Google is in a mad scramble to distance itself from the National Security Administration's controversial Prism data mining program.
So are Microsoft, Yahoo, Facebook, Apple, AOL, Skype (now part of Microsoft) and Paltalk — the other tech companies mentioned in PowerPoint slides depicting the Prism program, slides that were leaked by whistleblower Edward Snowden.
A lot is at stake. The tech giants are all hustling to swell profits derived from products and services tied into the Internet cloud. A necessary ingredient to accomplish that — consumer trust – has been put under another kind of cloud by the Prism disclosures.
"It's no secret that the tech companies are in damage control right now trying to regain their users' trust," says Jonathan Mayer, fellow at Stanford University's Center for Internet and Society.
At the moment, there is a gap in the facts between what the PowerPoint slides leaked by Snowden appear to depict – and Google's flat denials; in particular, the company insists that its senior executives, at least, never heard of Prism before its splashed into global headlines last week. And Google's disclosure today that did hand over data to the feds, but only using rudimentary technologies, also shows an attempt at incremental distancing.

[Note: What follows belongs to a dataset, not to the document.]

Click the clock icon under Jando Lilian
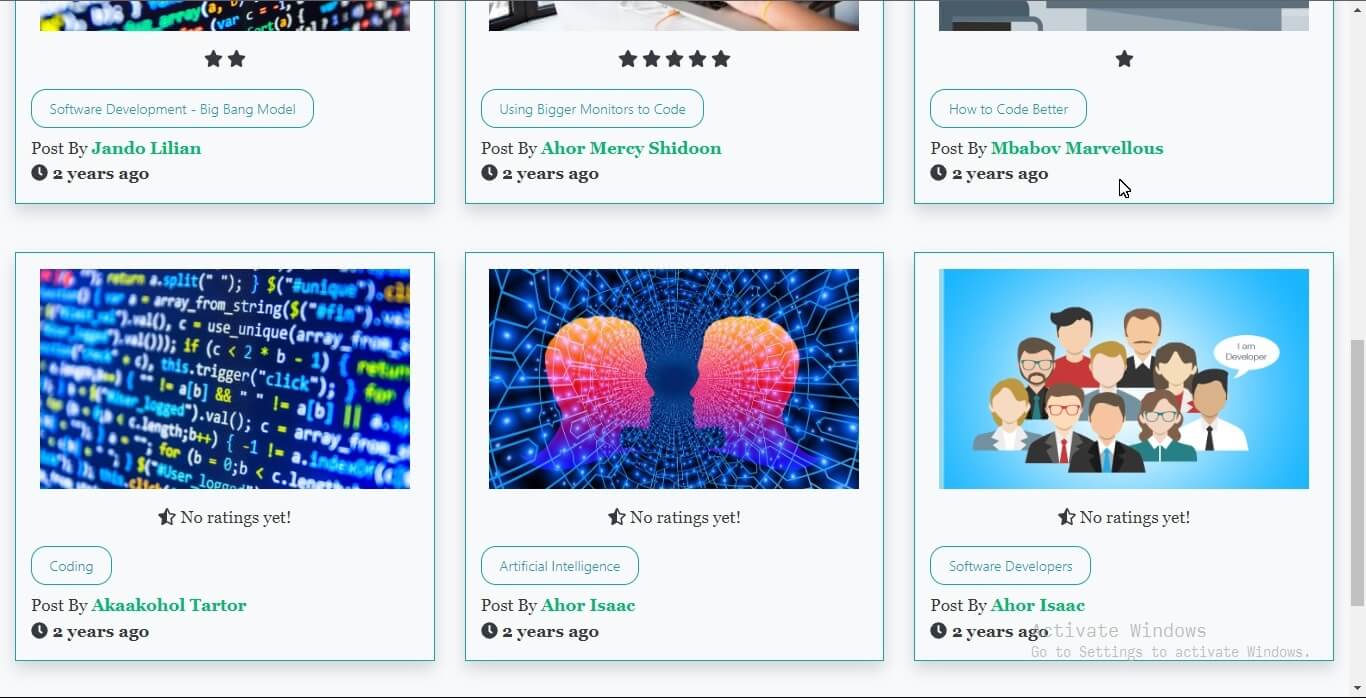click(39, 173)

Claudia Rast, a privacy attorney at Butzel Long, says assertions by Google general counsel Dave Drummond that the search giant used only simple File Transfer Protocal, or FTP service, and even simpler hand deliveries, to honor very narrow data requests from the NSA rings true.
Yes, the PowerPoint slides published by The Guardian clearly identify the tech companies as supplying data to Prism. But the slide graphics really don't specify the technology used, nor the frequency of the requests, nor the scope of the data transferred.
Rast said it would be just plain good legal sense for Google and the other tech companies to treat data requests from the feds very conservatively.
"Legally, a company's not going to allow wide open access to their data," Rast says. "They're going to want specific time frame and scope of the search."
Google's corporate spokesman, Chris Gaither, issued this statement: "We refuse to participate in any program — for national security or other reasons — that requires us to provide governments with access to our systems or to install their equipment on our networks. When required to comply with these requests, we deliver that information to the US government–generally through secure FTP transfers and in person. The US government does not have the ability to pull that data directly from our servers or network."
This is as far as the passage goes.